L’accordo fra Senato e Camera dei rappresentanti, per ora solo informale, raggiunto pochi giorni fa negli Stati Uniti sulla legge per il controllo del 100% dei container marittimi provenienti dall'estero ha riacceso, in un’estate già calda, il dibattito sulla security. Il Journal of Security segue con attenzione il caso già dall’inizio del 2007, raccogliendo i timori degli operatori dello shipping e la loro strenua opposizione a questo progetto. L’obiettivo, che traspare anche solo implicitamente in ogni discorso su questi temi, è quello di capire quali sono i limiti da porre per non trovarsi in un mondo imbalsamato invece che in un mondo più sicuro.

L’impressione è che manchi il coraggio di affrontare la discussione, per diversi motivi. Da un lato c’è l’imbarazzo di parlare del prezzo, non solo finanziario, delle misure di security, come se questo significasse mettere sulla stessa bilancia il denaro e la perdita di vite umane. Chi invita a procedere con razionalità lo fa quindi con cautela, per evitare di ricevere questo tipo di accusa.

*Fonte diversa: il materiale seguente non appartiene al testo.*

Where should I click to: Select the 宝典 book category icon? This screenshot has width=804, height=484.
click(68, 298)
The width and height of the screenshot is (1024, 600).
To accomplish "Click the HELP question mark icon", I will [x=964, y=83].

Dall’altro lato c’è la sensazione che si vada a aprire un altro discorso molto delicato, che va oltre la semplice gestione della catena del trasporto delle merci: quello sull’entità del rischio. La misura di questa entità è assegnata in parte a agenzie pubbliche – i servizi di intelligence – che nel recente passato hanno ampiamente dimostrato la loro inattendibilità, per non dire parzialità, in vista di scopi diversi da quello della sicurezza pubblica. E’ però anche vero che finora e finché uno Stato non sperimenterà sistemi diversi e più trasparenti, sempre da lì bisogna passare: o informazioni dubbie o nessuna informazione.

Il mondo dei trasporti deve quindi rassegnarsi a non sapere in futuro se l’allarme a cui sta facendo fronte è effettivo o esagerato? L’asticella verrà posta sempre più in alto, salvo poi scoprire che nella rete protettiva sotto di essa si aprono ampie maglie? A pochi mesi dall’11 settembre, quando si cominciò a parlare di Csi e Isps code, nei porti italiani capitava di sentir dire: “Bisogna accontentare gli Americani”, col sottinteso che a volte l’importante non era la reale sicurezza di un terminal, ma l’immagine di efficienza che si dava all’estero, da allentare quindi appena la tensione fosse calata. Questo discorso è stato ben presente ad esempio nel settore dei traghetti, dove i controlli di auto e camion risultano molto problematici senza adeguate tecnologie. E proprio sullo sviluppo delle tecnologie si concentra il dibattito in corso nel Parlamento statunitense a proposito delle realizzabilità dei controlli su tutti i milioni di container che entrano nel paese. Il compromesso che pare sia stato raggiunto prevede un periodo di transizione di cinque anni, fra l’approvazione della legge e la sua applicazione, per pemettere di dotare i porti delle attrezzature necessarie, soprattutto scanner, e per dare il tempo al segretario generale dell’Homeland security department (Dhs) di presentare le proprie critiche. Ma c’è chi continua a ritenere che un approccio alla questione basato sulla risposta agli effettivi livelli di rischio fosse la soluzione migliore.